In September 2013, Islington Museum marked the centenary of Arsenal in Islington with a special exhibition looking back at the club’s history.
'It’s Arsenal around here' takes visitors on a journey back to 1913 in Highbury – the club’s first home in Islington – and brings the story of the club in the borough to present day.
- Download “It’s Arsenal around here” (part 1) (PDF)
- Download “It’s Arsenal around here” (part 2) (PDF)
From Colman to Costello: a history of the Astoria Cinema and Rainbow Theatre, Finsbury Park (2013)
In 1930 the Astoria cinema brought entertainment and luxury to north London. By the 1960s it had developed a dual role both as a picture house and as a music venue. The Beatles, The Rolling Stones, Frank Sinatra and Jimi Hendrix all played here.
In 1971, with a change of name to the Rainbow Theatre, it became legendary as a music venue attracting some of the biggest names in music such as The Who, Frank Zappa and Miles Davis, as well notable acts from the decade’s burgeoning reggae, punk and new wave scenes.
'From Colman to Costello' takes a trip down movie and music memory lane to the halcyon days of this world famous cinema and concert venue.
- View the 'From Colman to Costello' (PDF) exhibition
- Visit 'The history of the Rainbow Theatre' website
A Twist in the Tale: Charles Dickens and Islington (2012)
Charles Dickens (1812-70), England’s most popular Victorian novelist, knew Islington well.
Dickens recorded life in the area and its surroundings in fiction and in fact throughout his career as a writer. He was particularly attracted to Clerkenwell. The writer regularly visited this densely populated district, drawing influences for his work from the people that he encountered, the buildings that he passed and the scenes that he witnessed.
'A Twist in the Tale: Charles Dickens and Islington' explores his connections with the Borough. The viewer is invited to discover the streets upon which the great writer trod, observed and documented and where his celebrated characters could be found.
In doing so, bear witness to the invaluable social and historical record that Dickens created about this unique part of north London during the Victorian era.
- View A Twist in the Tale exhibition (PDF)
Malicious Damage: the life and crimes of Joe Orton and Kenneth Halliwell in Islington (2011)

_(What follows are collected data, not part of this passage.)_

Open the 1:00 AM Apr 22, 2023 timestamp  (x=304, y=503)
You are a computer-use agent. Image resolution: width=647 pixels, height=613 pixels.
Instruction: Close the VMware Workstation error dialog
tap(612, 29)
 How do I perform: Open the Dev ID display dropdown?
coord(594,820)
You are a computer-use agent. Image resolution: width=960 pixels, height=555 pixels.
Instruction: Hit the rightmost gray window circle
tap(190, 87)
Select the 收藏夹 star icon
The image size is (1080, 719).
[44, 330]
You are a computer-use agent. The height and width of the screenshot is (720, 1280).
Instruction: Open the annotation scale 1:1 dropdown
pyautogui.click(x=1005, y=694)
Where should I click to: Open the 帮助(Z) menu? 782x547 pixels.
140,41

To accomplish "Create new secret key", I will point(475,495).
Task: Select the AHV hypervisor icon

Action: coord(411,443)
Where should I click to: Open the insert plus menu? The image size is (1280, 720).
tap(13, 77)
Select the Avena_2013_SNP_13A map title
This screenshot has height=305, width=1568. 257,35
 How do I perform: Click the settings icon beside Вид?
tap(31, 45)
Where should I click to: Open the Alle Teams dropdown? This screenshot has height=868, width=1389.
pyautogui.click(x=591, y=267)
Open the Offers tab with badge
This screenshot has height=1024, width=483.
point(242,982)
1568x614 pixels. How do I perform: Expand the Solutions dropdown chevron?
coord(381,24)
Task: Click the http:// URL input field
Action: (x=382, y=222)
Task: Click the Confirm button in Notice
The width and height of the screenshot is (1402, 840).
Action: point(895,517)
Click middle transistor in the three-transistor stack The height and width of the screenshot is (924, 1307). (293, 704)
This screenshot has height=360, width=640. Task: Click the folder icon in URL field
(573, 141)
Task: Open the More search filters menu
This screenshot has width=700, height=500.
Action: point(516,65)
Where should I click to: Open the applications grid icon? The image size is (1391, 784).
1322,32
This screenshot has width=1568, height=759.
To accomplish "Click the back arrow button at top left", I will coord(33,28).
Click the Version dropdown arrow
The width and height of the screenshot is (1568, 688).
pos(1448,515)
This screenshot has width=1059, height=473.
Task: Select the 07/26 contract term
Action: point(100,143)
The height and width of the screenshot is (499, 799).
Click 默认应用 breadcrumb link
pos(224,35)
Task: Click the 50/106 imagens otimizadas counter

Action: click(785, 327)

In 1962, aspiring writer Joe Orton and his partner and mentor Kenneth Halliwell were each sentenced to six months imprisonment for malicious damage to Islington Public Library books.
Malicious Damage tells the story surrounding the life and crimes of Orton and Halliwell in Islington and reflects upon the couple’s creative and mischievous talents while resident in this north London borough.
View Malicious Damage (PDF) exhibition
Holloway Prison and the Suffragettes (2009)
In the early 1900s, women who wanted equal rights with men began a high-profile campaign to demand ‘suffrage’: the right to vote. Many of these Suffragettes were jailed in Holloway Prison for taking militant action in their fight for the vote and the prison became the scene of the first Suffragette hunger strikes.
This exhibition examines our local links to the campaign for votes for women.